News Too good to be true

Top Tips - ensure training and systems are in place to avoid sellers of fake alcohol

Often, if a deal is too good to be true, then it is really one to be avoided.

Unfortunately, operators and licensed premises are still at risk of being conned into purchasing and subsequently selling counterfeit alcohol.
There are serious consequences if operators are found in possession of fake alcohol. The Secretary of State's Guidance states that where a review of a premises licence arises in connection with the sale of 'smuggled' alcohol, revocation of the premises licence, 'even in the first instance - should be seriously considered'. However, ultimately, the sale of counterfeit alcohol which results in death could result in a criminal prosecution of an individual or even a company.
 
It is important that operators and licensed premises protect their customers and their livelihood by employing proper systems and training to avoid putting lives and their premises licence at risk.
 
The checklist below is not exhaustive, but it identifies some of the things operators should consider incorporating in their systems and training, to help avoid the unscrupulous few selling fake alcohol.

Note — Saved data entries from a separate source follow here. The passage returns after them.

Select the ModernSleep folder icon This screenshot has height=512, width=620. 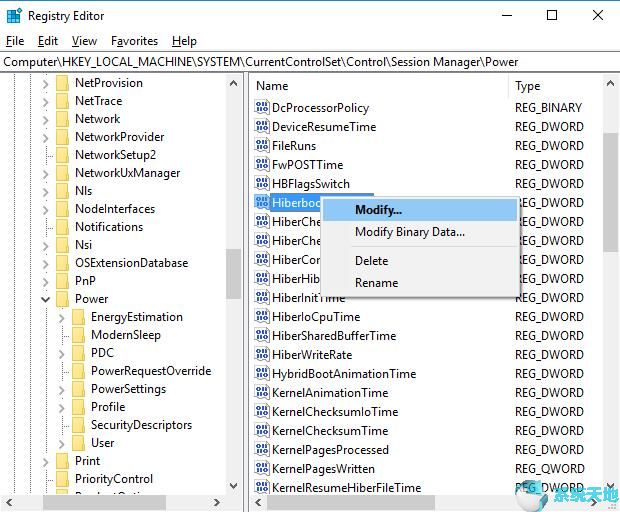click(x=79, y=335)
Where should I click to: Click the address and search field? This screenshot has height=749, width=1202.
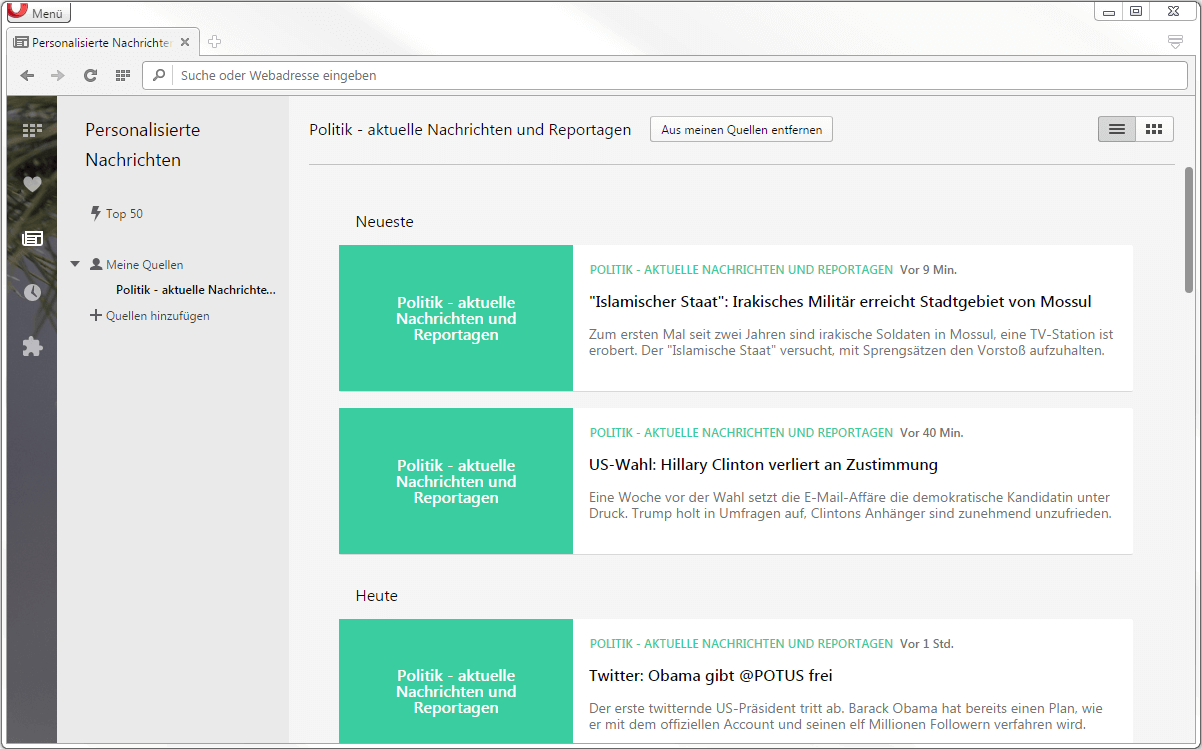point(670,76)
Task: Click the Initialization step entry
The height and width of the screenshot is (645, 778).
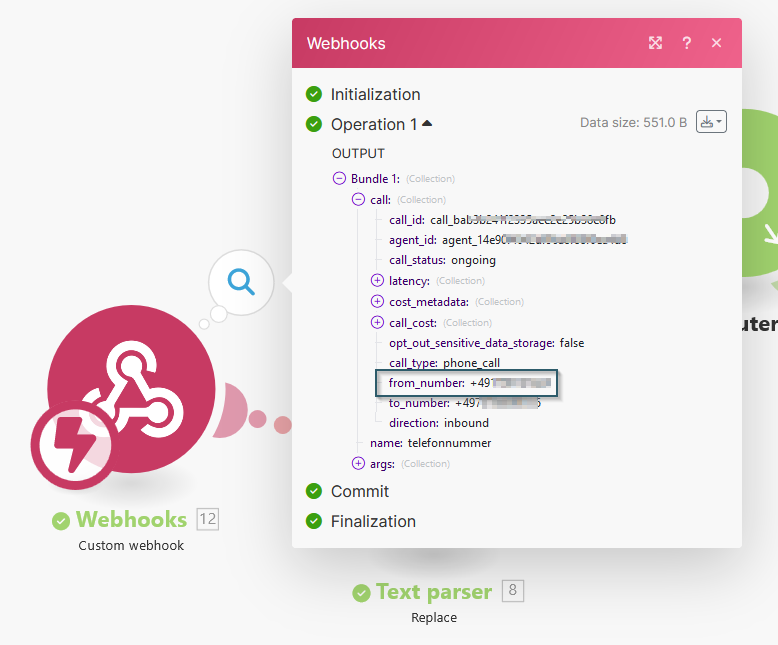Action: click(x=375, y=95)
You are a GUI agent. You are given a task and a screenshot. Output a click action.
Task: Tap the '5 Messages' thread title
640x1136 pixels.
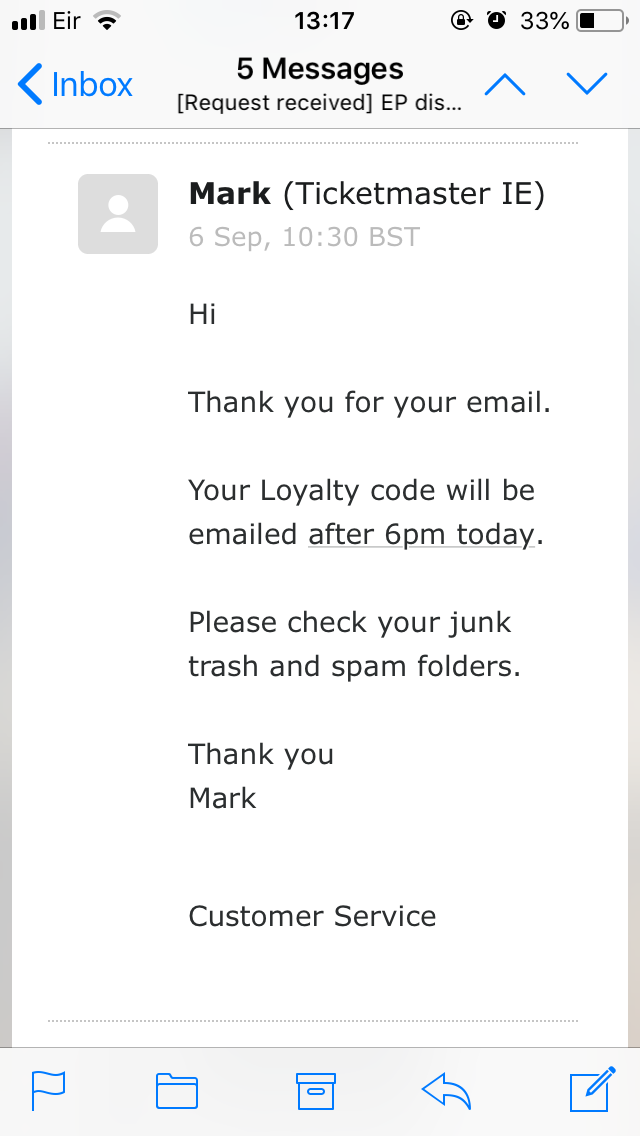[320, 68]
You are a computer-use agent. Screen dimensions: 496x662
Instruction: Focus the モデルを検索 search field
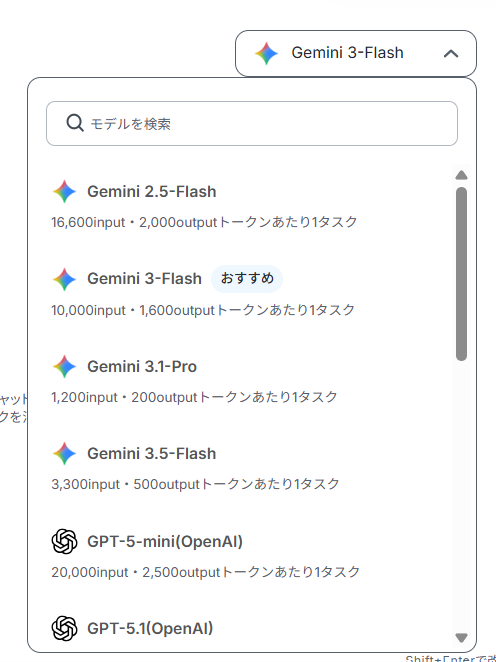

  • Avoid purchasing alcohol from the back of a “white van”, especially if the seller arrives unannounced or makes you an offer too good to be true;
  • All purchases should be made from a reputable wholesaler.
  • From 1 April 2017, operators of licensed premises are under a legal duty to make sure any wholesalers they buy from are registered with HMRC. HMRC will be introducing an online service for these checks. In the meantime do your own checks with the wholesaler.
  • Ensure that a valid, printed VAT receipt is obtained itemising the delivery and showing the wholesaler’s details, landline, address etc;
  • Counterfeit alcohol is often in the form of spirits. Any bottles of spirits 35cl or larger and 30% abv must show a duty stamp, either as a stamp or embossment in the bottle;
  • If bottles do not have sealed caps then do not buy or sell them;
  • Check the validity of any bar codes found on bottles;
  • Check the packaging for incorrect information or spelling mistakes - if in doubt, do not purchase or sell it;
  • Check the contents of the bottle to identify any layering, unusual colouring or particles. If you have your suspicions, then it is likely the alcohol is counterfeit;
  • Smell the liquid to identify whether there is any essence of petrol, anti-freeze, chemicals etc;

If you have any doubts about a wholesaler, the contents of a delivery or a stock of alcohol then do not turn a blind eye.  Ensure that you contact and notify the police or your local Trading Standards Officer.